Image of The Iguana Tree
Author(s): 
Release Date: 
March 1, 2012
Publisher/Imprint: 
Hub City Press
Pages: 
220
Reviewed by: 

“The Iguana Tree is a triumph—an enjoyable and informative story on an important topic. Ms. Stone has found a compelling realistic fiction voice and established herself as an author to watch.”

Hector and Lilia hail from the little town of Puerto Isadore in southern Mexico. They are poor, but not miserable. They’re very much in love with each other, and they are loving parents to their baby.

Hector longs to provide a better future for his family. So he undertakes a harrowing journey north into the United States to find better work. After her grandmother dies, Lilia’s roots in Puerto Isadore are severed, so she and her baby undertake an even more harrowing journey north to find Hector. After enduring heart-wrenching hardship (specifics not offered to preserve the book’s suspense), Hector and Lilia are reunited. But the price of reconnecting in the U.S. is shockingly high: They’ve lost their baby, their innocence, and their love for each other.

Michel Stone’s The Iguana Tree is the story of Hector, Lilia, and the shadowy world of illegal immigration. Drawn from interviews with recent illegal immigrants, the book takes the American reader to places never seen by gringos: secret compartments within cargo trucks, squalid safe houses, and detention centers for captured illegal immigrants.

Ms. Stone writes fiction with the authenticity of an investigative journalist. If “60 Minutes” was profiling an illegal immigrant couple and their travails, the results might mirror Ms. Stone’s tale. The Iguana Tree is fast-paced and informative, with believable characters and situations. The author is not seeking creative epiphany, she’s telling an engaging, relevant story—and that’s good news for the reader.

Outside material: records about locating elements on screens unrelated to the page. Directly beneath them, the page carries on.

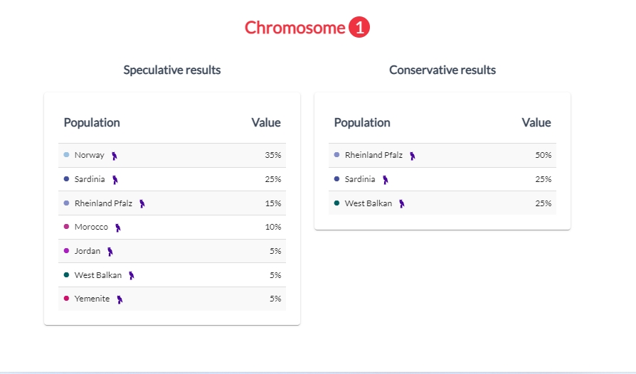Select the Jordan population row label
The image size is (636, 374).
[88, 251]
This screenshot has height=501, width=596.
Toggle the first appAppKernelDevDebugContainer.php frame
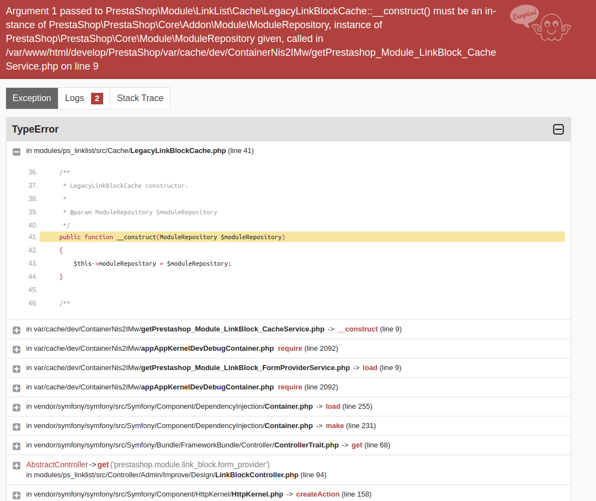point(16,349)
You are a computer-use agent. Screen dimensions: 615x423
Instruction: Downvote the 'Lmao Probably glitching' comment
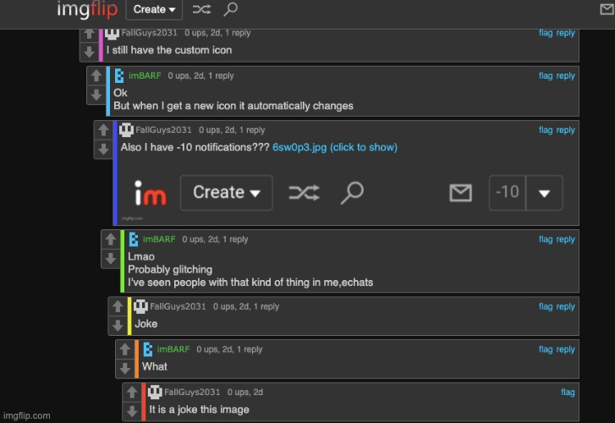pyautogui.click(x=111, y=258)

Despite the emotions and politics tied to illegal immigration, Ms. Stone does an excellent job of keeping judgment out of her book. Hector and Lilia—and the network of recent immigrants they tap into—are depicted very sympathetically, but so are the American farm owners who employ them and the I.N.S. agent who captures them.

Even the Coyotes—Machiavellian human smugglers who engage in rape and murder as part of their unsavory profession—are painted realistically. They’re not monsters, just people involved in a nasty transactional business.

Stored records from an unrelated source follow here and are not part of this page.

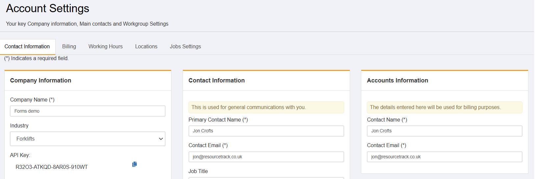The height and width of the screenshot is (179, 535).
Task: Click the Accounts Information Contact Name field
Action: [x=445, y=131]
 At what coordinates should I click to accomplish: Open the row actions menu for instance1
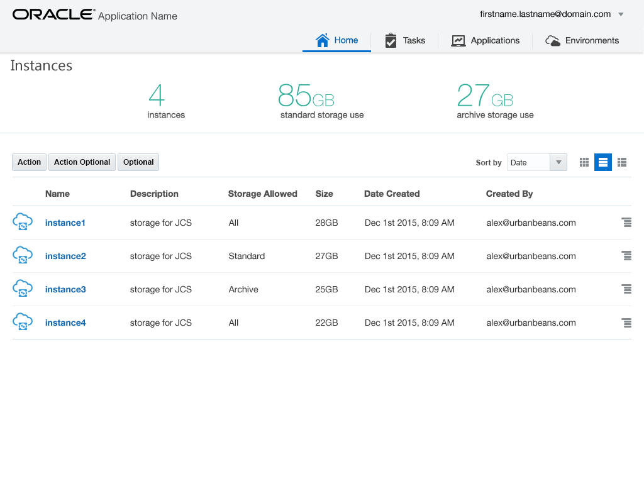coord(626,223)
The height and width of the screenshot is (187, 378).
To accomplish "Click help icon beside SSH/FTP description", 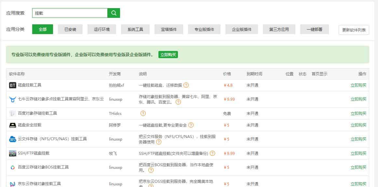I will click(212, 153).
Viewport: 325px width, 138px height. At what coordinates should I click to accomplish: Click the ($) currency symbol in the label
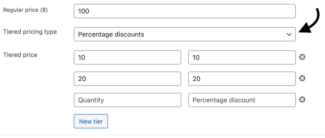click(43, 10)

In a few spots, the narrative in The Iguana Tree is hard to follow. For example, this reviewer was confused by Lilia’s dreams of the Iguana Tree after being sexually abused by a Coyote. The melancholy that led Hector to mistreat his once-cherished pickup truck also felt underdeveloped. Perhaps Ms. Stone is less comfortable writing about thoughts than actions; perhaps this is an unavoidable consequence of faithfully reporting what she was told by people of another culture—even when it doesn’t translate well.

In contrast, some of the best moments of The Iguana Tree are the little moments of cross-cultural wonder. Hector and Lilia marvel at a boat crossing under a drawbridge. Lilia is stunned by the bathroom inside an American mega-mart store: “Even there the clean, white walls, the floor, the sinks sparkled and smelled of cleaning fluid, so unlike the facilities in her village—dark and smelling of damp earth.” With a soft touch, Ms. Stone reminds us how lucky we are to live in a place where clean toilets are a fact of everyday life.

The Iguana Tree
is a triumph—an enjoyable and informative story on an important topic. Ms. Stone has found a compelling realistic fiction voice and established herself as an author to watch.